Buuut if the query contains ‘filter’ or ‘must’ keyword then ‘should’ doesn’t influence the returned records count! The record may not fulfill any of the ‘should’ statement and it will be returned anyway! But, what’s interesting, it can increase the score (if the record matches at least one of the ‘should’ clause). Example? Here we go!
Let’s look for the companies with workers number between 100 and 9900.
POST /companies/company/_search { "query": { "bool" : { "must" : { "range" : { "employees" : { "gte" : 100, "lte" : 9900 } } }, "should" : [ { "term" : { "city" : "New York" } }, { "term" : { "city" : "Paris" } } ] } } }
The result will look like this (pay special attention to the scores). BTW have you noticed that result contains a company from Warsaw although this city is not listed in ‘should’ clause? Yeah, it really works!
{ "took": 2, "timed_out": false, "_shards": { "total": 5, "successful": 5, "failed": 0 }, "hits": { "total": 2, "max_score": 1, "hits": [ { "_index": "companies", "_type": "company", "_id": "5", "_score": 1, "_source": { "name": "Paris style", "city": "Warsaw", "street": "Handlowa", "owner": "Jan Kowalski", "employees": 4978 } }, { "_index": "companies", "_type": "company", "_id": "3", "_score": 1, "_source": { "name": "Gardens & Houses", "city": "Paris", "street": "Abc str.", "owner": "Pierre Pain", "employees": 890 } } ] } }
Now, let’s try the same query without the ‘should’ clause:
POST /companies/company/_search { "query": { "bool" : { "must" : { "range" : { "employees" : { "gte" : 100, "lte" : 9900 } } } } } }
The result:
{ "took": 2, "timed_out": false, "_shards": { "total": 5, "successful": 5, "failed": 0 }, "hits": { "total": 2, "max_score": 1, "hits": [ { "_index": "companies", "_type": "company", "_id": "5", "_score": 1, "_source": { "name": "Paris style", "city": "Warsaw", "street": "Handlowa", "owner": "Jan Kowalski", "employees": 4978 } }, { "_index": "companies", "_type": "company", "_id": "3", "_score": 1, "_source": { "name": "Gardens & Houses", "city": "Paris", "street": "Abc str.", "owner": "Pierre Pain", "employees": 890 } } ] } }
Oh! Did you see this? The score is much lower!

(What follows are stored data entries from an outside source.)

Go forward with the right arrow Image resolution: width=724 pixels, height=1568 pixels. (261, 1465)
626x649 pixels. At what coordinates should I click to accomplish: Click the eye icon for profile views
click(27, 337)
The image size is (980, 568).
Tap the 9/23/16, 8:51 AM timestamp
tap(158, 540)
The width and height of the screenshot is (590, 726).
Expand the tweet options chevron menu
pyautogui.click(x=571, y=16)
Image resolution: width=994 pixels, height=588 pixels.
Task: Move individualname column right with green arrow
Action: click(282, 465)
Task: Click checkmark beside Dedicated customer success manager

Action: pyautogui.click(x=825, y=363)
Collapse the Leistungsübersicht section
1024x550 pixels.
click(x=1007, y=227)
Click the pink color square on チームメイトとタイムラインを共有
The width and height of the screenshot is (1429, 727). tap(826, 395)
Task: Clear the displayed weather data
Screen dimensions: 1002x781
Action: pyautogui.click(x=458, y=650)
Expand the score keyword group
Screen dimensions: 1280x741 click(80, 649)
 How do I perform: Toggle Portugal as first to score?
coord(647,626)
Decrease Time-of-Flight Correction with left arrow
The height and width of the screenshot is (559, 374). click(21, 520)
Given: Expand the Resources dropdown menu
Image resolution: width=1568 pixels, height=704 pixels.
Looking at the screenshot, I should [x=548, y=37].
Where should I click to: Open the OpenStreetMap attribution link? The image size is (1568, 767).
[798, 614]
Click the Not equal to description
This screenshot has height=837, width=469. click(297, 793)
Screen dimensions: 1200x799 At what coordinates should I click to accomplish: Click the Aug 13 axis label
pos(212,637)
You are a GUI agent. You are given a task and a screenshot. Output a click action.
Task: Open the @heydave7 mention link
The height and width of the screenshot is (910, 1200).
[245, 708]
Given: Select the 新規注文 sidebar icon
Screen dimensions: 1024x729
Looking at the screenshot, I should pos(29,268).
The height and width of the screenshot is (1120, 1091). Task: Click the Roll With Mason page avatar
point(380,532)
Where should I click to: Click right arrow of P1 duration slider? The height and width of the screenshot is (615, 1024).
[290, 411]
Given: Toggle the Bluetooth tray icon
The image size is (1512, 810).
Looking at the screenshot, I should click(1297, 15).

Sooo, this example clearly demonstrates (my favourite sentence from the university times ?) that ‘should’ keyword can be used to influence the search result when we want to favour the records with some features (in the above example – we prefer companies from London and Paris).
must_not
It’s just like a NOT or ‘!’ operator. It will return the data that will not match the clause followed by must_not. Tricky part here! Instead of using “term” in the must_not query, use “match” (like in the one of the previous example).
That’s all for today. I hope you didn’t fall asleep in the middle.
Btw if you haven’t tried the above examples in the Sense addon, I do recommend trying it. Playing with ElasticSearch can be a great fun, really!